### Data listing

◆ ◆ ◆

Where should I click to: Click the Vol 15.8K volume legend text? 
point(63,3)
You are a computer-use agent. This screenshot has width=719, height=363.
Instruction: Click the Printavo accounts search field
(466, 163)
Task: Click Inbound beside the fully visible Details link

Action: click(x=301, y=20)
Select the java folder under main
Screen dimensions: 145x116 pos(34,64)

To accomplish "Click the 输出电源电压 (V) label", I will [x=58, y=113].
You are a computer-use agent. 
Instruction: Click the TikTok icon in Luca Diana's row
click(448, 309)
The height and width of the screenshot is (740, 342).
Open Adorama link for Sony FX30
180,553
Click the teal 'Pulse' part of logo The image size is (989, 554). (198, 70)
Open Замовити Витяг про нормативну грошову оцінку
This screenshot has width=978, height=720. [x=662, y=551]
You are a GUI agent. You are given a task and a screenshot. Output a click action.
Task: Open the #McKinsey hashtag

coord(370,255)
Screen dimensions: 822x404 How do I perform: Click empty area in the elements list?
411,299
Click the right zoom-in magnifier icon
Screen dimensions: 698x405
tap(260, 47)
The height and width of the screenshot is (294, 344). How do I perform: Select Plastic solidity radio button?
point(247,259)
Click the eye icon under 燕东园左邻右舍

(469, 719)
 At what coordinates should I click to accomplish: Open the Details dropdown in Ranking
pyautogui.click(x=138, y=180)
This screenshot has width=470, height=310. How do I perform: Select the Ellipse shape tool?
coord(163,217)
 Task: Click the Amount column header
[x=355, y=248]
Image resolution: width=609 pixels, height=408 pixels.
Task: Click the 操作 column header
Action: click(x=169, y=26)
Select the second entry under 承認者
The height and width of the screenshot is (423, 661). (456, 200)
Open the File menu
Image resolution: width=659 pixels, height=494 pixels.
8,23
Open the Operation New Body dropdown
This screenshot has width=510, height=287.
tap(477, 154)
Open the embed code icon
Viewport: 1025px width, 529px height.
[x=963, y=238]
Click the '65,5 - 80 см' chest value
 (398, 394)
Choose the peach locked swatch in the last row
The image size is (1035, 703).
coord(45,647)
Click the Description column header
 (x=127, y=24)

◆ ◆ ◆

### Written instruction
Copy all of the material above, line for line, with no changes.

### Reply
Where should I click to: Click the Vol 15.8K volume legend text? 
point(63,3)
You are a computer-use agent. This screenshot has width=719, height=363.
Instruction: Click the Printavo accounts search field
(466, 163)
Task: Click Inbound beside the fully visible Details link

Action: click(x=301, y=20)
Select the java folder under main
Screen dimensions: 145x116 pos(34,64)

To accomplish "Click the 输出电源电压 (V) label", I will [x=58, y=113].
You are a computer-use agent. 
Instruction: Click the TikTok icon in Luca Diana's row
click(448, 309)
The height and width of the screenshot is (740, 342).
Open Adorama link for Sony FX30
180,553
Click the teal 'Pulse' part of logo The image size is (989, 554). (198, 70)
Open Замовити Витяг про нормативну грошову оцінку
This screenshot has width=978, height=720. [x=662, y=551]
You are a GUI agent. You are given a task and a screenshot. Output a click action.
Task: Open the #McKinsey hashtag

coord(370,255)
Screen dimensions: 822x404 How do I perform: Click empty area in the elements list?
411,299
Click the right zoom-in magnifier icon
Screen dimensions: 698x405
tap(260, 47)
The height and width of the screenshot is (294, 344). How do I perform: Select Plastic solidity radio button?
point(247,259)
Click the eye icon under 燕东园左邻右舍

(469, 719)
 At what coordinates should I click to accomplish: Open the Details dropdown in Ranking
pyautogui.click(x=138, y=180)
This screenshot has width=470, height=310. How do I perform: Select the Ellipse shape tool?
coord(163,217)
 Task: Click the Amount column header
[x=355, y=248]
Image resolution: width=609 pixels, height=408 pixels.
Task: Click the 操作 column header
Action: click(x=169, y=26)
Select the second entry under 承認者
The height and width of the screenshot is (423, 661). (456, 200)
Open the File menu
Image resolution: width=659 pixels, height=494 pixels.
8,23
Open the Operation New Body dropdown
This screenshot has width=510, height=287.
tap(477, 154)
Open the embed code icon
Viewport: 1025px width, 529px height.
[x=963, y=238]
Click the '65,5 - 80 см' chest value
 (398, 394)
Choose the peach locked swatch in the last row
The image size is (1035, 703).
coord(45,647)
Click the Description column header
 (x=127, y=24)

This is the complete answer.